--- SELECTED PASSAGE ---
Electrical computers and digital processing systems: multicomput – Distributed data processing
Reexamination Certificate
1998-12-04
2002-01-01
Maung, Zarni (Department: 2154)
Electrical computers and digital processing systems: multicomput
Distributed data processing
C709S200000, C709S203000, C709S205000, C709S213000, C709S238000, C370S235000, C370S397000, C370S400000, C370S409000
Reexamination Certificate
active
06336129
ABSTRACT:
BACKGROUND OF THE INVENTION
1. Field of the Invention
The present invention relates to a packet transfer method and a node device for providing a constant level of communication quality in a packet communication network.
2. Description of the Background Art
In the packet communication network such as IP (Internet Protocol) network, for example, a router determines an output link by searching through a routing table at a time of packet transfer. This routing table search requires a relatively large processing amount so that it tends to be the bottleneck in improving the router speed.
In order to resolve this bottleneck, there are propositions of a new packet transfer schemes. For example, in the router called CSR (Cell Switch Router), one VC (Virtual Connection) of ATM or the like is provided for each group of packet flows that are to be transferred by the same route and a correspondence between that VC and the packet flows that flow through there is notified to neighboring CSRs (this operation will be referred to as a protocol for VC set up). The cells from the input VC can be sent to the output VC without reassembling them into IP packets, by storing the correspondence between the input VC and the corresponding output VC for each packet flow. Hereafter, this packet transfer will be referred to as the cut-through transfer. In this cut-through transfer, there is no need to search out the output link for each IP packet from the routing table so that it is possible to realize a high speed packet transfer.
Also, in the router called LSR (Label Switch Router), a value called label is written between an IP packet header and a datalink packet header, for instance, where different labels are used for different packet flows that share the same route, even in the case of using the connectionless datalink media such as Ethernet. The LSR can determine the output link and the output label value from the label value of the received packet, by storing a correspondence between the input label and the corresponding output label value and output link. In this way, similarly as in the CSR, the IP packet transfer is carried out without the IP processing such as IP routing table search. Namely, in the LSR, a virtual channel is set up even in the connectionless datalink media by using the label, and the packet transfer without the Ip processing is carried out according to an identifier (that is the label) of this virtual channel. Hereafter, a path through which the packet is transferred without the IP processing by using the label will be referred to as an LSP (label Switched Path).
Now, an exemplary case of using ATM as the datalink layer media used in the LSR will be described, but as already mentioned above, it is possible to set up a virtual channel by using the concept of the label even in the case of using the connectionless data link media such as Ethernet, so that the same description as in the case of ATM also holds in such a case.
When the flow is defined as a group of packets which have the same set of (destination address, destination port number, protocol number, source address, source port number), the LSR sets up one VC with respect to a group of flows which share the same route. For example, one VC is set up for the purpose of transferring flow groups which have the same set of (destination address, source address). In this way, it is possible to reduce the necessary number of VCs than the case of setting up one VC for each flow. Else, by setting up one VC for the purpose of transferring flow groups which have the same set of (destination network address, source network address), it is possible to reduce the necessary number of VCs further. Else, it is also possible to set up one VC for the purpose of transferring flow groups which have the same edge router as an ingress node of some domain and the same destination network address, or to set up one VC for the purpose of transferring flow groups which have the same edge routers as ingress and egress nodes of some domain.
--- RECORD EXCERPTS ---
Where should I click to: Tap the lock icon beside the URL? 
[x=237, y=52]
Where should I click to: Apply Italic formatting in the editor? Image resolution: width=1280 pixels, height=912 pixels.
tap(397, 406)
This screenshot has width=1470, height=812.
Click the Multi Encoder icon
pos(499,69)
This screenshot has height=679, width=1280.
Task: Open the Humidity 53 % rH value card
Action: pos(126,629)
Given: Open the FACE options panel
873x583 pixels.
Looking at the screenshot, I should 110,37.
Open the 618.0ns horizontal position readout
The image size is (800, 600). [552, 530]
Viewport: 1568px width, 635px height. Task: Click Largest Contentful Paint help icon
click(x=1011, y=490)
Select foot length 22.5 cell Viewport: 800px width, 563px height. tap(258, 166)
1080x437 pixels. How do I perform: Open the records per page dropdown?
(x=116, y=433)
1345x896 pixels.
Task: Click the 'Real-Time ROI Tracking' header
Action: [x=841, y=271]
---
**EXERCISE REQUIREMENTS:**
- 1) Answer these questions from the packet transfer text above the listing:
(a) What does the abbreviation CSR stand for?
(b) According to the text, what tends to be the bottleneck in improving router speed?
(c) In the LSR, where is the label written?
- 2) Please transcribe part of the packet transfer text above the listing: begin at the words "Now, an exemplary" and stop after the words "such a case.".
- 3) Decide whether each statement agrees with the packet transfer text above the listing. Answer yes or no and quote the words from the text that decide it.
(a) In the cut-through transfer, cells from the input VC are reassembled into IP packets before being sent to the output VC.
(b) The LSR can set up a virtual channel even on connectionless datalink media.
(c) Setting up one VC for flow groups sharing the same (destination network address, source network address) reduces the necessary number of VCs further.

**YOUR WRITTEN ANSWERS:**
- 1)
(a) Cell Switch Router
(b) The routing table search
(c) Between an IP packet header and a datalink packet header

- 2)
Now, an exemplary case of using ATM as the datalink layer media used in the LSR will be described, but as already mentioned above, it is possible to set up a virtual channel by using the concept of the label even in the case of using the connectionless data link media such as Ethernet, so that the same description as in the case of ATM also holds in such a case.

- 3)
(a) No: "The cells from the input VC can be sent to the output VC without reassembling them into IP packets"
(b) Yes: "a virtual channel is set up even in the connectionless datalink media by using the label"
(c) Yes: "by setting up one VC for the purpose of transferring flow groups which have the same set of (destination network address, source network address), it is possible to reduce the necessary number of VCs further"